One preserved zap apple flower petal into a small flask of charcoal dust and water. Done.

One teaspoon of powdered butterfly wings into a vial full of pulverized lotus seed. Done.

One drop of condensed lightning, dribbled over a chip of a bronze aegis. Done.

As Luster mixed and poured, she idly wondered what Princess Twilight would think of this. She’d be proud, probably. Maybe she’d even want to join her, Maybe she’d even want to learn from her, instead.
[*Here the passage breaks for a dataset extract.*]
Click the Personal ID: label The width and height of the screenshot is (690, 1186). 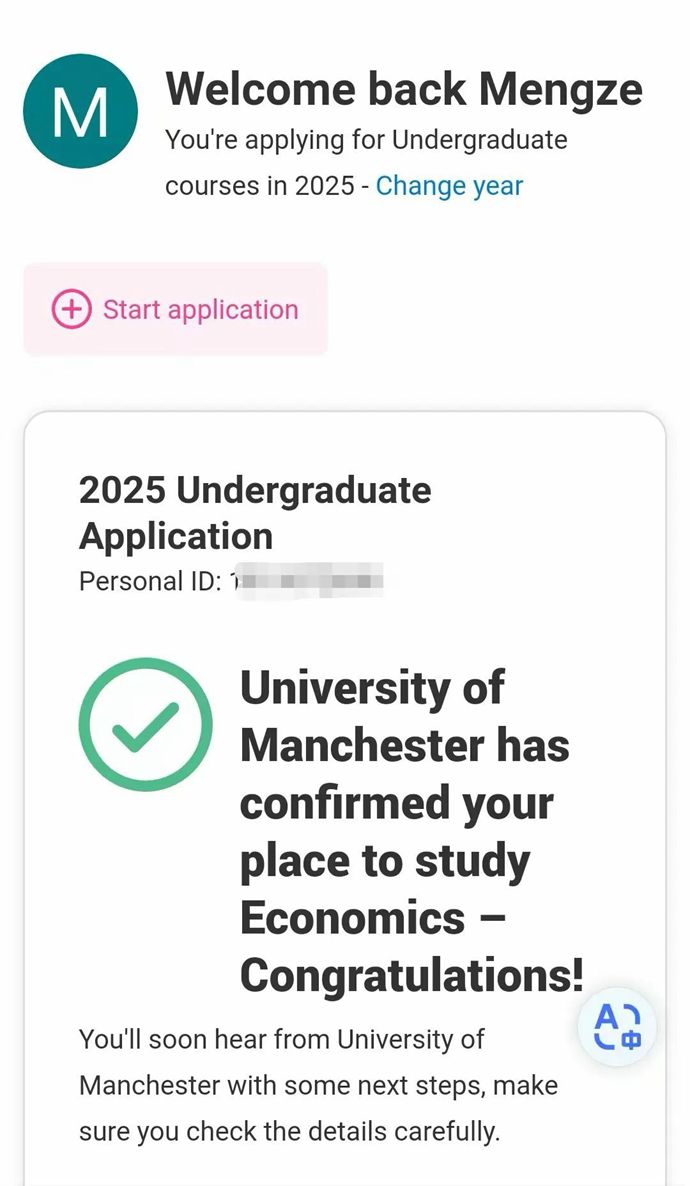(150, 581)
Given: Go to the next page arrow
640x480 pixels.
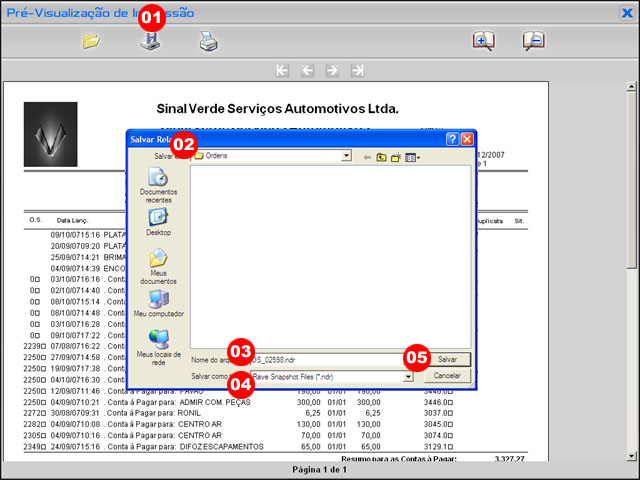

“Don’t be sarcastic. Leave Princess Twilight out of this.” Luster glared at Ganymede. “Nothing about this is her fault.”

“Of course it isn’t. It’s yours. Making my parents think that I hadn’t learned anything after all the months I’ve been here because you kept beating me to the punch? Your fault. Having my club entirely overlooked because you were too busy telling them about the history of the castle? Your fault. That wonderful song and dance number you shared about friendship when I wanted to talk to my parents privately? Worked like a charm at distracting them, Luster! Bravo! Yay! Fantastic!”

Luster had assumed she was the expert on all kinds of clapping, including sarcastic clapping. However, she had overlooked exactly how sarcastic clapping could be, and Ganymede seemed more than happy to demonstrate.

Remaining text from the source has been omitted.